Martin sitzt am Fenster und schaut mehr hinaus, als daß er arbeitet. Sobald jemand in Stiefeln vorübergeht, die er nicht kennt, beugt er sich vor und schaut zum Fenster hinaus, um nicht nur die Füße, sondern auch das Gesicht zu sehen. Es ging der Hausknecht in neuen Filzstiefeln vorüber, dann der Wasserträger, dann erschien vor dem Fenster der alte Soldat, der unter Kaiser Nikolaus gedient hatte; er hatte alte, geflickte Filzstiefel an und hielt eine Schneeschaufel in der Hand. Martin erkannte ihn an den Filzstiefeln. Der Alte hieß Stepanitsch und wohnte bei dem benachbarten Kaufmann, der ihm aus Barmherzigkeit Obdach gewährte. Er hatte die Pflicht, dem Hausknecht zu helfen. Stepanitsch begann, grade vor Martins Fenster den Schnee wegzuschaffen. Martin sah ihm eine Weile zu und nahm dann wieder seine Arbeit auf.

»Mir scheint, ich bin vor Alter närrisch geworden,« spottete er über sich selbst; »Stepanitsch schaufelt den Schnee fort, ich aber bilde mir ein, Christus komme zu mir! Ganz närrisch bin ich geworden, ich alter Graukopf!«

Aber kaum hatte er zehn Stiche gemacht, so zog es ihn schon wieder ans Fenster.
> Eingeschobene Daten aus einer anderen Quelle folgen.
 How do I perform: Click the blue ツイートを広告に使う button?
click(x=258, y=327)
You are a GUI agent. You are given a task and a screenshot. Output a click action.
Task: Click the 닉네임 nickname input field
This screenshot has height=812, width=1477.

Er schaut abermals hinaus und sieht, Stepanitsch hat die Schaufel an die Mauer gelehnt und steht da, sich wärmend oder erholend.

»Es ist ein alter, hinfälliger Mann,« denkt Martin, »hat nicht einmal Kraft genug zum Schneeschaufeln. Sollte ich ihm nicht ein Gläschen Tee geben? Der Ssamowar kocht so schon über.«

Martin steckte die Ahle ein, stellte den Ssamowar auf den Tisch, goß heißes Wasser über den Tee in der Teekanne und klopfte mit dem Finger an die Scheibe. Stepanitsch drehte sich um und trat ans Fenster. Martin winkte ihm und ging die Tür zu öffnen.
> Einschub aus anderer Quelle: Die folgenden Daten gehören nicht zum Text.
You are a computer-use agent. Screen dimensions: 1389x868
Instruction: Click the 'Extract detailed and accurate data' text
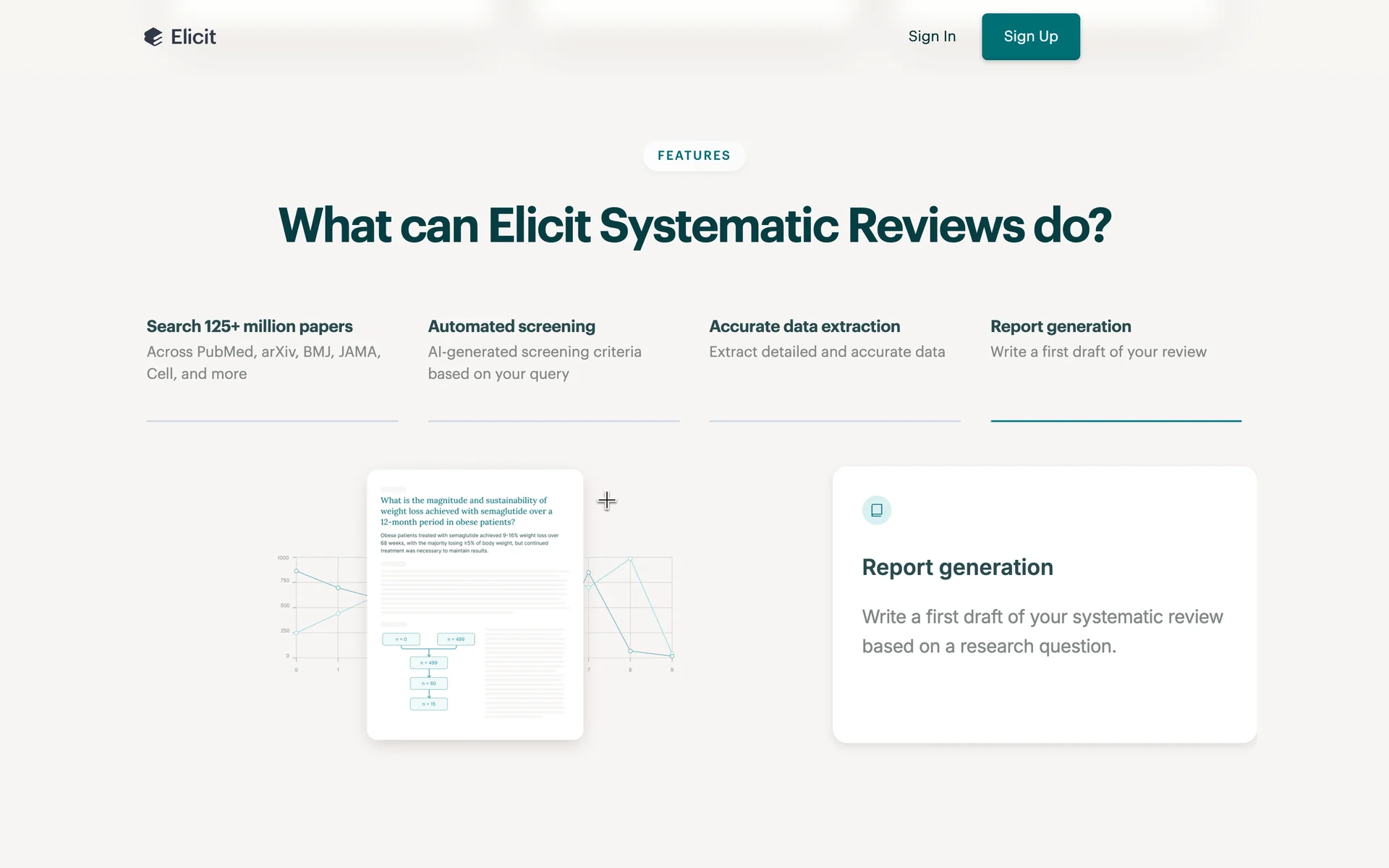(x=826, y=352)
»Komm' herein und wärm' dich ein bißchen,« sagt er; »bist wohl ganz erfroren, was?«

»Gott steh' mir bei,« antwortet Stepanitsch, »alle Knochen tun mir weh.«

Dabei trat er ein, schüttelte den Schnee ab und begann die Stiefel abzureiben, um auf dem Fußboden keine Spuren zu hinterlassen; er wankte vor Müdigkeit.

»Laß doch,« sagte Martin, »ich werd's schon aufwischen, das ist meine Sache. Komm', setz' dich an den Tisch, trink ein Gläschen Tee.«

Und Martin füllte zwei Gläser, schob eines dem Gast hin, schüttete seinen Tee auf die Untertasse und begann zu blasen, um das heiße Getränk zu kühlen. Stepanitsch leerte sein Glas, drehte es um, mit dem Boden nach oben, legte das Stückchen Zucker, von dem er abgebissen hatte Der russische Bauer trinkt seinen Tee »mit Zubitz«, d.h. er wirft den Zucker nicht ins Glas, sondern hält ihn in der Hand und beißt von Zeit zu Zeit ein Bröckelchen ab; auf diese Weise reicht ein einziges Stückchen Zucker für mehrere Glas Tee. (Anm. d. Übers.), oben darauf und fing an sich zu bedanken. Man merkte es ihm aber an, daß er gern noch mehr getrunken hätte.

»Trink doch noch!« sagt Martin und schenkt sich und dem Gast noch ein Glas ein. Er trinkt seinen Tee, blickt dabei aber immer wieder auf die Straße.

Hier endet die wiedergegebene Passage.